I realized on the drive home from the SCOTTISH games that my complete “stash” of purchases from the day was entirely British. LOL I bought a “Keep Calm and Drink Tea” mug, a large bag of loose Yorkshire Gold tea, and of course picked up my reserved Brown Betty teapot at $34. I don’t know if that’s expensive of not, but it sure was convenient for me and awfully kind of them to go to the extra trouble of bringing it. Again…a very English haul from the Scottish games! I hope my Scottish brethren don’t flog me for my purchases.
I couldn’t wait to try out the teapot, but here in Maine we were suddenly experiencing a feisty, week-long heat wave with temperatures in the 90’s and humidity and dew point levels off the charts! No… not especially good HOT tea drinking weather.
After the temperatures finally simmered down a tad, I was finally able to enjoy my first pot of Yorkshire Gold tea in my very own Brown Betty teapot. I have to say, the wait was worth it.
I love strong, earthy black tea and Yorkshire Tea is one of THE best out there. Not to mention whenever I buy or drink some I’m always reminded of the three short, but wonderful days we spent in the walled-city of York, England in 2013. I was seriously jet lagged after not sleeping on the flight over, but as soon as we left the train station and the city started to unfold before me, the history and charm of this ancient place woke me up…sort of like their tea!
I think one of the things I love most about having good loose tea in a teapot with a proper teacup & saucer is that it’s a time-honored tradition of not only aristocratic society but of the British general public. They have tea with company like American’s enjoy coffee. I don’t enjoy coffee. Never have…never will. And I certainly don’t find any sort of fascination with the history of coffee and how it’s been made and used over the years like I do with tea.
For today’s photo shoot (yes, I call it that!) the “theme” was rustic and homey. (photo gallery is below) I had eaten my scones from last weekend so I whipped up a loaf of apple bread, cut some phlox & coreopsis from my garden and placed them in a plain Mason jar for a pop of color and late-summer scent. I also chose my antique teacup & saucers that were given to me as a gift when I moved to Maine by two of my good friends. ironically, the Camelot pattern on the teacup and saucers is Ironstone Ware by Myott Son & Co., from Staffordshire, England…the same place where the Brown Betty Teapot originated!

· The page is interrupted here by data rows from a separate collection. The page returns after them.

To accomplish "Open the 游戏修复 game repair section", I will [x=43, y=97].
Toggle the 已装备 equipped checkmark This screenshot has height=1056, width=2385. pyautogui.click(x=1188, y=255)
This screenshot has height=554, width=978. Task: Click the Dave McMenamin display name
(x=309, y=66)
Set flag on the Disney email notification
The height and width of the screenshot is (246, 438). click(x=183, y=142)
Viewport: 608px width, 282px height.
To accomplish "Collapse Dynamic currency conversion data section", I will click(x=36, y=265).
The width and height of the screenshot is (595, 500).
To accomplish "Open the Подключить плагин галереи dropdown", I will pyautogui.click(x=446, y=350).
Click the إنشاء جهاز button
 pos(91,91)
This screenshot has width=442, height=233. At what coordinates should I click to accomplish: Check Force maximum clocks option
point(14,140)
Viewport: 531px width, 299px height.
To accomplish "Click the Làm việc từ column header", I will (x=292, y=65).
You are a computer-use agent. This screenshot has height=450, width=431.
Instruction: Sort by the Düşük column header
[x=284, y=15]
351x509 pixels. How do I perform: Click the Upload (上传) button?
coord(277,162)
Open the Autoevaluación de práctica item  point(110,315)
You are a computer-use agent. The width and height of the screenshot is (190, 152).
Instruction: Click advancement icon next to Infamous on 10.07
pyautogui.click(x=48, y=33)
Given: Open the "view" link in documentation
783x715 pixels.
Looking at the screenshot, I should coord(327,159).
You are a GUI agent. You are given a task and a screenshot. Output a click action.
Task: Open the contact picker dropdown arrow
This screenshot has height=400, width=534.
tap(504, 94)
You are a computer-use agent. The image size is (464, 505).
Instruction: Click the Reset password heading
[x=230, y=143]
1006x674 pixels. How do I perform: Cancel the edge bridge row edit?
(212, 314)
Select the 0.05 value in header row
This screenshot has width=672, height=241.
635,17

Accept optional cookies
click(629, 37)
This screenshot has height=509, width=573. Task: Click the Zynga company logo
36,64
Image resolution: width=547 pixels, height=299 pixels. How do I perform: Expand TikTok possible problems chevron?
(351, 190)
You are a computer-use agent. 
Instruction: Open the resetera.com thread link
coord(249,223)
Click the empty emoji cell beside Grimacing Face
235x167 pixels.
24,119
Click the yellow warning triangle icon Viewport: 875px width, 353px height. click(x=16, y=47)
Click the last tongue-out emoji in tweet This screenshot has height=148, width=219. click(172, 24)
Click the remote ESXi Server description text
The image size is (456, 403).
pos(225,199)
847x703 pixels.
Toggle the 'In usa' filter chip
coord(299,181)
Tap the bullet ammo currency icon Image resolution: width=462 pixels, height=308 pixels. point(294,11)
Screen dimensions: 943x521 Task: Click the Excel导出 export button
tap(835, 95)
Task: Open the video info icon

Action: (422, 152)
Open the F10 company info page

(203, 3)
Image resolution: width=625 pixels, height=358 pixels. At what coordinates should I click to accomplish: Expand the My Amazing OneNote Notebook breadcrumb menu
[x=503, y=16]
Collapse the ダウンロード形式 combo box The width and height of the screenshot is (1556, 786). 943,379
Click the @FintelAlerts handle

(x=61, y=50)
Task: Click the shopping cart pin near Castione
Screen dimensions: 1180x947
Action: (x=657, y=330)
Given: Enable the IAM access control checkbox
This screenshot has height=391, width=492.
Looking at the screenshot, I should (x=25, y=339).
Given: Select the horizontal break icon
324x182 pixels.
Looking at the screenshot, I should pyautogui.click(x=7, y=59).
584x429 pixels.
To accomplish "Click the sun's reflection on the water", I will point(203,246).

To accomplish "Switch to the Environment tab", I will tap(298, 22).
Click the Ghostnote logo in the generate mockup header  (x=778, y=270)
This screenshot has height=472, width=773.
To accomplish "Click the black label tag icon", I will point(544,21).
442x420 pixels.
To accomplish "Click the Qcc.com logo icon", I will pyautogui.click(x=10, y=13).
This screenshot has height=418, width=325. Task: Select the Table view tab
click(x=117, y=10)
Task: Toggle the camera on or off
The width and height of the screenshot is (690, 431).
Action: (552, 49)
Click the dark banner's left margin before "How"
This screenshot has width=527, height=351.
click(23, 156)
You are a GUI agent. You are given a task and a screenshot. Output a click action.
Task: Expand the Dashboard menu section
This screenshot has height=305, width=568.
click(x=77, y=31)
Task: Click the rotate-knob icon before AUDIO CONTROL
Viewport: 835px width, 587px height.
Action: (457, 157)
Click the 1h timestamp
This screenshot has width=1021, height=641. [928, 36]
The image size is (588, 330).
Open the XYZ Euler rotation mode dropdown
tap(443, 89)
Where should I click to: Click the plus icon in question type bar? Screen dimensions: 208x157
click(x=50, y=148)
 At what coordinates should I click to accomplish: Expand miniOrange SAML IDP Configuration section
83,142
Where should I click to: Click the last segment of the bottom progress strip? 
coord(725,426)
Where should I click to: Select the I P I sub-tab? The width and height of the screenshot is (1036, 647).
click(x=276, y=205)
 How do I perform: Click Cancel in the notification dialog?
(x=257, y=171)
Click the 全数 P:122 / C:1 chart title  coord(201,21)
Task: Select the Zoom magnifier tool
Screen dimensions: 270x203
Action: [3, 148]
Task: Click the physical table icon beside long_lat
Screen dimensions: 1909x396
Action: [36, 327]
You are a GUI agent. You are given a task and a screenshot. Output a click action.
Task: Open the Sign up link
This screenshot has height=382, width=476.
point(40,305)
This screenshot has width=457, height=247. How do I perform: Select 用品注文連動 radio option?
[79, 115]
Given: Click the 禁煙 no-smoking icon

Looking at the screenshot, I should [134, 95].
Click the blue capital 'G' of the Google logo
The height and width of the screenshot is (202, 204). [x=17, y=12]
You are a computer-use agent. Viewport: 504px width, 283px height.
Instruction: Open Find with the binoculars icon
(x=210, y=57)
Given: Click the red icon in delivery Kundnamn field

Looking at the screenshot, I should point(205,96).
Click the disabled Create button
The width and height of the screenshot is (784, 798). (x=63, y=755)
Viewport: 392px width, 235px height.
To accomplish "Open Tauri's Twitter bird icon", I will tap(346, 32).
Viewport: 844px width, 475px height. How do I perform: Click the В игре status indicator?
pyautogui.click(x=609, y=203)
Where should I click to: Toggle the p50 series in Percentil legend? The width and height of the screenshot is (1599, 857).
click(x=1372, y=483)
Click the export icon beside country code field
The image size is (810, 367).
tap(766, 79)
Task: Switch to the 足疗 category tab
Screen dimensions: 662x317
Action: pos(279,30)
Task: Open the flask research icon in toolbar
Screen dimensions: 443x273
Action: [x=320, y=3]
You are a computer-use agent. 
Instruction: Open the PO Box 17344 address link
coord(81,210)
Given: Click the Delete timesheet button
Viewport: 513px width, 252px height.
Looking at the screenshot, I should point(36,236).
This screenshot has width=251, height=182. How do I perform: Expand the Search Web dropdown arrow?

I liked thinking I had just spent a lazy Saturday morning baking up a loaf of apple bread in my cottage kitchen in the old Aga Range, a few close friends had stopped by, I cut a small bouquet of flowers from my cottage garden, and we shared a bite to eat and a comforting cup or two of Yorkshire tea out in the garden using my old Brown Betty teapot that had been handed down to me from generations before.
One thing I hadn’t anticipated for my photo shoot was how reflective the teapot was because of its dark color. I could see my reflection in it as I was snapping photos. It’s showing its “new” with how shiny it is I suppose.
Although I could have been brainwashed by the potent, rave reviews I read, I do believe this adorable teapot DOES make an exceptional pot of tea. The description on the card says the teapot “coddles the brew and gives the perfect cup of tea.” I can’t say I disagree. The same attention to detail and labor-intensive manufacturing processes are still used today by Adderley Ceramics in England, which means you’re holding a bit of British history and tradition in your hands. Well, done!